Chwila sprawia, że moc w młodziutkiej Kate się ujawnia, a ona sama uzmysławia sobie, że życie, utraceni rodzice i otaczające ją książki, to tylko mgła. Nicość. Cóż może jednak uczynić będąc w niewolni nieumarłego, pragnąc pomocy od człowieka, który był dla niej jedyną rodziną, a teraz okazał się być słabym, oraz chłopca o zbyt wielu tajemnicach? Jaka jest prawda? Co kryje w sobie Księga i jak ją odnaleźć? A nawet wtedy, jak wykorzystać nagle osaczajaće ją umiejętności?
Przerażające wizje…
Powieść Jenny Burtenshaw wprowadza nas w świat smutny, dziwnie ciemny, spowity otoczką oczekiwania tylko i wyłącznie na zło. Jej bohaterka, sierota mieszkająca pośród ksiąg jest właściwie nikim… do chwili, gdy ożywia małego ptaka. Wtedy już wiadomo. Wszyscy czekają właśnie na nią. Jednak wypadki, które potem się toczą, wszystko to, co ma na celu opowiedzenie jej samej (bohaterce) o tym, kim jest, głównie przeraża.
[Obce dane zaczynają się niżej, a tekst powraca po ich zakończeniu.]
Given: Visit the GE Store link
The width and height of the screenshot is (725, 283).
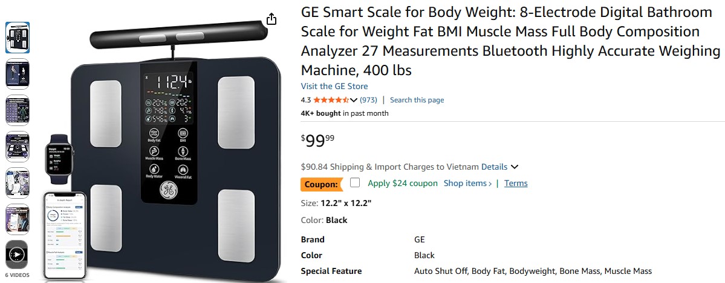Looking at the screenshot, I should pos(334,86).
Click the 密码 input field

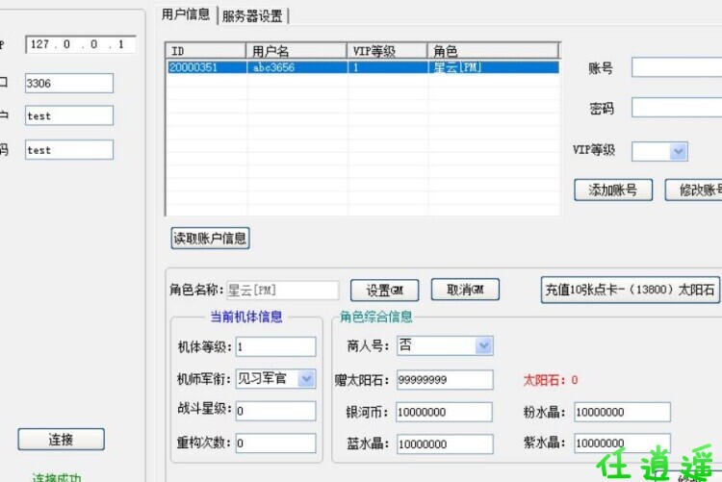(678, 108)
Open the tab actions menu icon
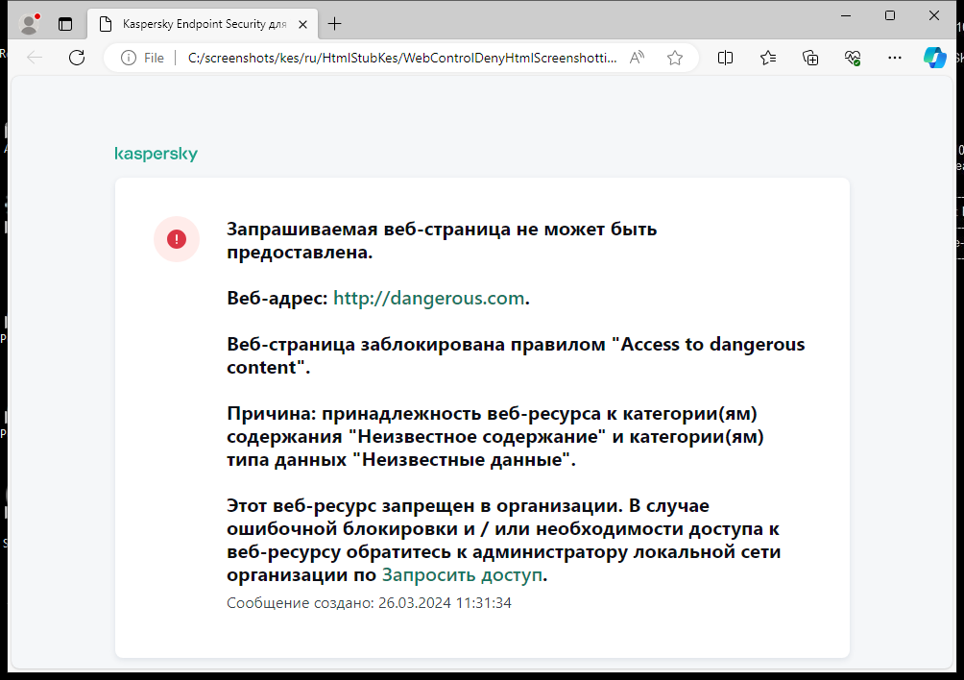This screenshot has height=680, width=964. click(65, 24)
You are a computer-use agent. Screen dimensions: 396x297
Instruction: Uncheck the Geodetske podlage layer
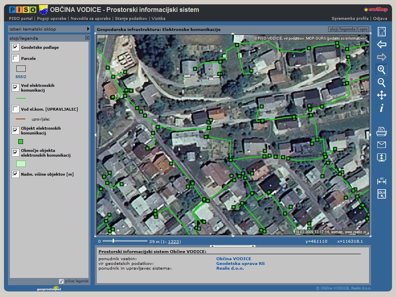coord(15,47)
Bo „Wintercraft” jest właśnie przede wszystkim przerażającą lekturą. Pozbawioną nadziei i ułudy. Jest brutalną prawdą o zniszczonym świecie, opowieścią o tym, do czego prowadzi chciwość i bezmyślność – obrazem tego, jak łatwo zniszczyć piękno, gdy zapomina się o ludziach, przyrodzie, naturze istnienia.
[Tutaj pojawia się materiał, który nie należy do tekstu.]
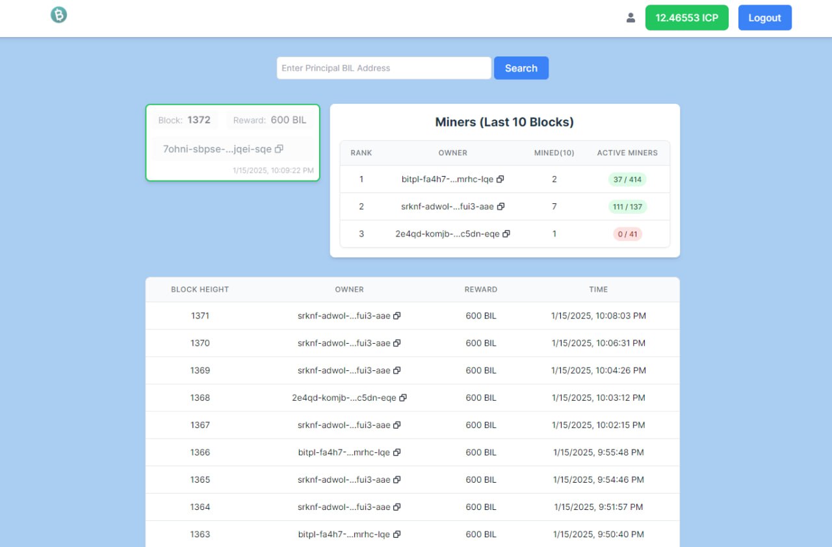Copy owner address for block 1370
Image resolution: width=832 pixels, height=547 pixels.
397,343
Cała historia, choć soczysta i fascynująca, dla mnie jednak jest tylko konspektem, na podstawie którego można stworzyć naprawdę świetną opowieść. Wielką, bogatą i monumentalną. Jest początkiem, tym aromatem, który wgryza nam się w nozdrza nim zdążymy choćby ujrzeć potrawę… Oj zwyczajnie książka jest za krótka. Przy tak bogatych osobowościach bohaterów pozostawia nam tylko z kolejnymi pytaniami, pragnieniem poznania więcej.
Na pewno „Wintercraft” może śmiało stanąć obok bestsellerów powieści młodzieżowych. Ma jednak własny, ostry, lekko dymny smak. Prawdziwy. Rodzący strach przed codziennością, zmuszający do rozejrzenia się i spojrzenia na otaczającą nas rzeczywistość naprawdę. Przyjęcia odpowiedzialności…
Do końca.
Do głębin…
A wydawało się, iż to tylko kolejna opowieść o przeznaczeniu, nagle rodzącej się mocy oraz tzw. dorosłych, którzy nie chcą brać odpowiedzialności za swoje czyny. Na szczęście jest w tym niewielkim tomie… więcej. Brak w nim tej nastoletniej ckliwości, owej naiwności. Pustych historyjek, przewidywalności. Jest za to świetny, spójny, choć jakże dogłębnie przerażający świat. Świat, który chcemy poznać, ale szok i strach jaki w nas rodzi, pozostaje na długo.
Tylko dlaczego to takie krótkie!!!???
„Wintercraft” Jenna Burtenshaw, Wydawnictwo Prószyński i Ska 2011.